Gremminger
Designing System Logic in Early-Stage Operational Products
The product was created in a start-up context without existing UX, UI or system structures. I was conceptually involved right from the start and was responsible for both the technical structure and the visual system logic. The aim was a B2B application used at high frequency to manage time-limited resources, including pricing logic, role models and operational conditions.
Abstraction
The sports club domain used here serves as an abstract visualization of a real infrastructure and resource management system.

Challenge & Problem
The central challenge was not to build a visual design system, but to model a consistent operational logic.
The product needed to:
- clearly model limited resources (abstracted: sports halls, courts)
- Map time allocation based on rules
- Dynamically manage states
- Calculate price logics automatically
- Enforce roles and access rights across the system
UI was not a goal, but an expression of this logic. Without clear system logic, every new function would have become a potential special case — with increasing implementation costs, growing complexity, and falling speed.
Key decisions
System logic before UI
The structure of data, states, and dependencies was defined before visual decisions were made. UI components followed logic — not the other way around.
- Resources are clearly identifiable operational units: time-limited, condition-driven and referenced across systems.
- System states act as a central tax authority. A time slot is never “just occupied”, but is in an explicit state that determines visibility, interaction, authorization, and pricing logic.
- Spools are structural restrictions: They define which states are allowed and which actions may exist.
- Rates are not awarded, but calculated. They arise from time segments, type of use, role and tenant-specific rules.

Modular resource models and early scaling logic
The core operational structure of the product was not built around specific resource types, but around an abstract resource model. A resource was created as an operational unit from Location × time defined – supplemented by clearly defined system states and rule-based derivations. Pricing logic, role rules and usage types were not anchored in individual UI components, but placed over this model as an independent rule layer.
This did not create a feature-driven structure, but a system-driven architecture.
This understanding of resources had concrete structural consequences:
- New resource types (abstracted e.g. tennis, squash, beach volleyball) require no new logic, just configuration
- Price changes are controlled based on rules, not implemented visually
- Roles act as a constraint layer, not as special case code
- Statuses remain consistent across the system and can be interpreted across modules
Scalability was not treated as downstream optimization, but anchored as a structural design decision. Expansions based on resource type, pricing model, or role structure are made through rule adjustment – not through redesign or component-based exceptions.
The result is an operational system that can absorb complexity without fragmenting its internal logic.

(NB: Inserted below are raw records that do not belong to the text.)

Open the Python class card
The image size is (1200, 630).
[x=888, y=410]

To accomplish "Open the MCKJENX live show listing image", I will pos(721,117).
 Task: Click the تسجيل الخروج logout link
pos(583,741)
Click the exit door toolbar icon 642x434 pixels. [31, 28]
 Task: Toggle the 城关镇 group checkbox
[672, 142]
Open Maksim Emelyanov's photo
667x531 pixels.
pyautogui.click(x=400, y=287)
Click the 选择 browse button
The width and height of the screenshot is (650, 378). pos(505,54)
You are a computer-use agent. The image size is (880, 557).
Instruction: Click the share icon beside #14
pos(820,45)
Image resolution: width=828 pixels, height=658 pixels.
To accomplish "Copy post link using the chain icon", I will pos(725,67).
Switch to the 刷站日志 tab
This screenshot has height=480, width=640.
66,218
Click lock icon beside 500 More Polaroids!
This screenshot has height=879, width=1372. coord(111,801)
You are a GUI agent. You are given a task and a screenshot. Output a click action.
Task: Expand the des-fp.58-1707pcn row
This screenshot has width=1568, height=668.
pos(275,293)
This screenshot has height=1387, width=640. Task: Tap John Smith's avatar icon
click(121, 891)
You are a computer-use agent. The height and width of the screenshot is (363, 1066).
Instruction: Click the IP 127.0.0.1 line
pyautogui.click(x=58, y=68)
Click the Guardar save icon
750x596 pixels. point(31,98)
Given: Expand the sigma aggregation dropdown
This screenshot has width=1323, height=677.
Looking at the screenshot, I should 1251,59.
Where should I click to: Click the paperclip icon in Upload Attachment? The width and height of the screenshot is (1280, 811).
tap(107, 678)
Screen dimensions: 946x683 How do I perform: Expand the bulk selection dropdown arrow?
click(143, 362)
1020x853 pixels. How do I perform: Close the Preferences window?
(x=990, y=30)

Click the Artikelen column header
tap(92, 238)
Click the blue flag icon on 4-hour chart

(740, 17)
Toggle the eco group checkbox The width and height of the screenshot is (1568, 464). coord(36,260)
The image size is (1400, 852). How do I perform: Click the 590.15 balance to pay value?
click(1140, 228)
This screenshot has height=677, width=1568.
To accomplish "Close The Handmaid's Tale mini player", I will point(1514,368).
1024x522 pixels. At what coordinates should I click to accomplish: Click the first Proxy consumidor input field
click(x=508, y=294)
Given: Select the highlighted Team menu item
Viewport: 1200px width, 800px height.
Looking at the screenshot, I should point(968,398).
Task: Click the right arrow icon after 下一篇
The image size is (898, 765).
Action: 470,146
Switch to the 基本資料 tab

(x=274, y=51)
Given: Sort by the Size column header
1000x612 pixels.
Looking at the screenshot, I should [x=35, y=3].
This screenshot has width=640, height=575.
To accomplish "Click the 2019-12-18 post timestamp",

The model separates operational unit, state logic, and commercial rules into clearly defined system layers.
UI as an expression of system logic
Condition-controlled operating units

Each visual unit acts as a state carrier and represents an explicit, systemically defined state.
Prices as a deterministic reaction


The price is derived from rule-based derivation and is calculated as a deterministic system reaction.
Roles & booking classification

Roles act as a constraint layer and determine allowable states and actions across the system.
Resultierende Wirkung
Strukurelle Wirkung
Wachstum über Modell-Erweiterung statt Sonderstrukturen
Zustände bleiben systemweit interpretierbar
Rollen wirken als Constraint-Layer
Keine Fragmentierung der Kernlogik
Operativer Impact
Reduzierter Implementierungsaufwand bei neuen Modulen
Konsistente Geschäftslogik über Module hinweg
Einfache Integration tenant-spezifischer Anforderungen
Stabilere Weiterentwicklung bei wachsender Produktkomplexität
Frühe architektonische Entscheidungen bestimmten nicht nur die Oberfläche, sondern die Skalierfähigkeit des Produkts. Dadurch bleibt das System mit wachsender Komplexität stabil – ohne Re-Design, ohne Modellbruch.